### Exercise aim
Pick out every line of the data below that contains the string "dimensions", matching case exactly, and copy each such line.
╭──
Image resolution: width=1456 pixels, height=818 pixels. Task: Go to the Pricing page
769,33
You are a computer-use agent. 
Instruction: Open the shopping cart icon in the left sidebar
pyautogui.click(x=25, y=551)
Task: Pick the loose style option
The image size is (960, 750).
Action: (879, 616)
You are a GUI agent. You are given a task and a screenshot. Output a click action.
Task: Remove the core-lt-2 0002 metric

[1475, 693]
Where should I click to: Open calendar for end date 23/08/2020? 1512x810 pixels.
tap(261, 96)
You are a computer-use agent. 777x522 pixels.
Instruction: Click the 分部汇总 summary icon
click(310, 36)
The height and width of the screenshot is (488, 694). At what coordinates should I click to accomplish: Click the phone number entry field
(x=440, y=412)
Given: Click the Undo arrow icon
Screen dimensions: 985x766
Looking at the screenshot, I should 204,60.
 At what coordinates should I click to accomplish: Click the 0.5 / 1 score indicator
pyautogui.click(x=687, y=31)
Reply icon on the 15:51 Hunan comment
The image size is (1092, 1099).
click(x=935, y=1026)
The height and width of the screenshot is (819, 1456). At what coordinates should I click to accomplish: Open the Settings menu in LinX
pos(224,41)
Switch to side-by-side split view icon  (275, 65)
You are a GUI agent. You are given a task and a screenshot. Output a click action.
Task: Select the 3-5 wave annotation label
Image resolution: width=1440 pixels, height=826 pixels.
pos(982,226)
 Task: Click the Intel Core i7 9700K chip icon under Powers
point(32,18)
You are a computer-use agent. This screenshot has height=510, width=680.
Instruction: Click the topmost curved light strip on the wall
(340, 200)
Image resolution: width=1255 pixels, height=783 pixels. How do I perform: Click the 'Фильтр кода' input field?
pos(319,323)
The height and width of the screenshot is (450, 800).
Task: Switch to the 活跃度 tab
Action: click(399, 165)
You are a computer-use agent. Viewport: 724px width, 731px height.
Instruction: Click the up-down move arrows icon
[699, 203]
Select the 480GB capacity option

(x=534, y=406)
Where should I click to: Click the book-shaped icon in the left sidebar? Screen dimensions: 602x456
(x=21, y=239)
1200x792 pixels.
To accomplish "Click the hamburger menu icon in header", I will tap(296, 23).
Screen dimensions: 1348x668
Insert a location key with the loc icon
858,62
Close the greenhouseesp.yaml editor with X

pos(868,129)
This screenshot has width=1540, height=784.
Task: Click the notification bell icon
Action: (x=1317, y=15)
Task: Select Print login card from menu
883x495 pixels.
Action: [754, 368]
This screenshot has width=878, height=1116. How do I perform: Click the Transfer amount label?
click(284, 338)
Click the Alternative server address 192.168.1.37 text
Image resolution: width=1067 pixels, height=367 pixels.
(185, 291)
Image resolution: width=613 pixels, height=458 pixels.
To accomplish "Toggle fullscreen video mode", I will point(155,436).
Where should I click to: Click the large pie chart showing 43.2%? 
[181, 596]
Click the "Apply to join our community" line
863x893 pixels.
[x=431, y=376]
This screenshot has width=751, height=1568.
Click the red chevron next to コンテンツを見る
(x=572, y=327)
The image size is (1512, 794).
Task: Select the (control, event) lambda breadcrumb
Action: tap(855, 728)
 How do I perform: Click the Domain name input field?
╰──
### Written solution
Screen dimensions: 985x766
Where should I click to: Click the book-shaped icon in the left sidebar? Screen dimensions: 602x456
Screen dimensions: 1348x668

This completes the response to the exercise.